Entries shown
━━━━━━━━━━━━━━━━━━━━
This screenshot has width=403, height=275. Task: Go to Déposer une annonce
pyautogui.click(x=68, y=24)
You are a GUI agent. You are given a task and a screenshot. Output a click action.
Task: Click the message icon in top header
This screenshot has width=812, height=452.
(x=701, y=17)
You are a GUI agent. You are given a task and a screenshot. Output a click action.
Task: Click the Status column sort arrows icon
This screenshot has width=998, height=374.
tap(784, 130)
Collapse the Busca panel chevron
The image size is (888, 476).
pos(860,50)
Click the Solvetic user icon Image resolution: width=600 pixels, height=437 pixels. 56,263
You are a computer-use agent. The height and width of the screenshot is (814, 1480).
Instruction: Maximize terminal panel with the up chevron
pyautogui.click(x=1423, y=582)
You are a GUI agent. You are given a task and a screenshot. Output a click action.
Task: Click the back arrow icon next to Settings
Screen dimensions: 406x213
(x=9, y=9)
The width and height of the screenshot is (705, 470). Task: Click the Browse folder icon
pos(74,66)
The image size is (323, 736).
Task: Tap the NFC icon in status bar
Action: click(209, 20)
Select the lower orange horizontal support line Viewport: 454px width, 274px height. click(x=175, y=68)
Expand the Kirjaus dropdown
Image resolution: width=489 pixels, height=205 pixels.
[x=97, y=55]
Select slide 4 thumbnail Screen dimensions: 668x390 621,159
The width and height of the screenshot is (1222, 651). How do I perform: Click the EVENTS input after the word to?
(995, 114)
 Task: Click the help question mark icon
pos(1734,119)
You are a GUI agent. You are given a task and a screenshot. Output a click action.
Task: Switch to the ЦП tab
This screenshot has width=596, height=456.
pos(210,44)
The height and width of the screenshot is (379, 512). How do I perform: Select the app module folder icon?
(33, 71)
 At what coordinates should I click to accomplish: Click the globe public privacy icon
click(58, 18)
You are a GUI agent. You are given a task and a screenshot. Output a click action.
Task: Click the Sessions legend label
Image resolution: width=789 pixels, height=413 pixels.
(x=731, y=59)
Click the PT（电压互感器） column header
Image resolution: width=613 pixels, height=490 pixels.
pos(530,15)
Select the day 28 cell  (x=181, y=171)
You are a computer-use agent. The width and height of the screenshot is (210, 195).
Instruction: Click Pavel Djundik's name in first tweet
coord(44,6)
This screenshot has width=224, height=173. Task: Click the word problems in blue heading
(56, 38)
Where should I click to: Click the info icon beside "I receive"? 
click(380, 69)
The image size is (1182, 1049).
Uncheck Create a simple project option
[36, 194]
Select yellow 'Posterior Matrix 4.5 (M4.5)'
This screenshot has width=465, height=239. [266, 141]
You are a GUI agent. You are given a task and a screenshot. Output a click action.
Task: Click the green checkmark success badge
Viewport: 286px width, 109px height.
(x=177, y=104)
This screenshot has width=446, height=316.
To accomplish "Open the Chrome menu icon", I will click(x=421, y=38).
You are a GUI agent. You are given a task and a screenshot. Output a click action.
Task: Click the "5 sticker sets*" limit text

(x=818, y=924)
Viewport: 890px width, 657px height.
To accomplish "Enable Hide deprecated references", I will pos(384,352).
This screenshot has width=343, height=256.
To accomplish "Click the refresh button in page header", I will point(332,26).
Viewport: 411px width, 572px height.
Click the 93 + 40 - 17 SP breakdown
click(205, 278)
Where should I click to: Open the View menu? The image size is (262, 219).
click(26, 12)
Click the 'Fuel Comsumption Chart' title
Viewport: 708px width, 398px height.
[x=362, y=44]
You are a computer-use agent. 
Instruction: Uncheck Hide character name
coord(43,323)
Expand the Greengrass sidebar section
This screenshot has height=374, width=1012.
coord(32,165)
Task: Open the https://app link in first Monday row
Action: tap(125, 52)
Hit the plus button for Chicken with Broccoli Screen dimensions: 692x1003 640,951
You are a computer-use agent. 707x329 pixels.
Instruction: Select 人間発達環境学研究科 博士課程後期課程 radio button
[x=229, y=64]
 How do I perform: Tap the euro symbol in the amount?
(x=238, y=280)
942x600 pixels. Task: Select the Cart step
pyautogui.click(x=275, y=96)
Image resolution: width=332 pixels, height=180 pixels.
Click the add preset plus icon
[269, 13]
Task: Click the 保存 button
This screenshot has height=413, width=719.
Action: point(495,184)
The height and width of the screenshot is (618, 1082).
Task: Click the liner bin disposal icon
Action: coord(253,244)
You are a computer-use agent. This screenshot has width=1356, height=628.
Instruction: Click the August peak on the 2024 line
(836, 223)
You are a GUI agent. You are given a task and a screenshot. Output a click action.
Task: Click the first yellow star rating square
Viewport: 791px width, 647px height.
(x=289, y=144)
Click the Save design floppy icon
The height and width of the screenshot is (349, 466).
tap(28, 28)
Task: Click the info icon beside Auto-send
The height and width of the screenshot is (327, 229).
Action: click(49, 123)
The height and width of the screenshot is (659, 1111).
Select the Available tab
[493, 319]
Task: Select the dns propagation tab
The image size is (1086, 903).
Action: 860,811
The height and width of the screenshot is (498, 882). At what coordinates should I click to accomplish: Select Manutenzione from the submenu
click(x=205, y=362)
━━━━━━━━━━━━━━━━━━━━
Task objective
Search the records for the word "will", then list every line that has it.

Answer for the task
To accomplish "Open the Chrome menu icon", I will click(x=421, y=38).
To accomplish "Enable Hide deprecated references", I will pos(384,352).
To accomplish "Click the refresh button in page header", I will point(332,26).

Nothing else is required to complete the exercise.